H2 Green Steel, founded in 2020 to decarbonize the hard-to-abate steelmaking sector, will produce steel with up to 95 percent lower CO2 emissions than steel made with coke-fired blast furnaces once its under-construction plant turns operational.
The company says it has placed supply contracts for the hydrogen-, iron- and steel equipment, and secured a large portion of its electricity requirement through long-term power purchase agreements. It has also tied up customers (including Germany's BMW Group and Japan's Hitachi) for half its initial yearly output of 2.5 million tonnes in binding five- to seven-year agreements.
H2 Green Steel's financing agreement includes €3.5 billion in senior debt from over 20 lenders including Svensk Exportkredit (SEK) and the European Investment Bank, together with commercial banks led by BNP Paribas, ING, KfW IPEX-Bank, Societe Generale and UniCredit.
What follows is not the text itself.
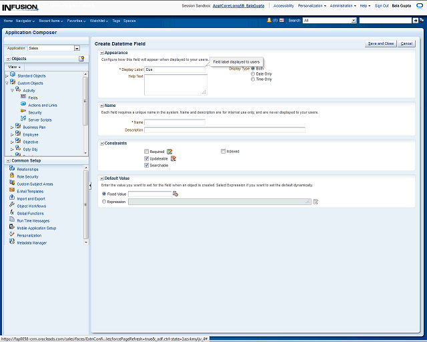Viewport: 427px width, 342px height.
Task: Click the Metadata Manager icon
Action: coord(12,242)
The company has also availed up to €600 million in junior debt from a consortium comprising European and international investment banks and funds led by AIP Management.
With this, the company has secured close to €6.5 billion of funding for the world's first large-scale green steel plant, of which €2.1 billion is equity funding. The company has also received a grant of €250 million from the EU Innovation Fund.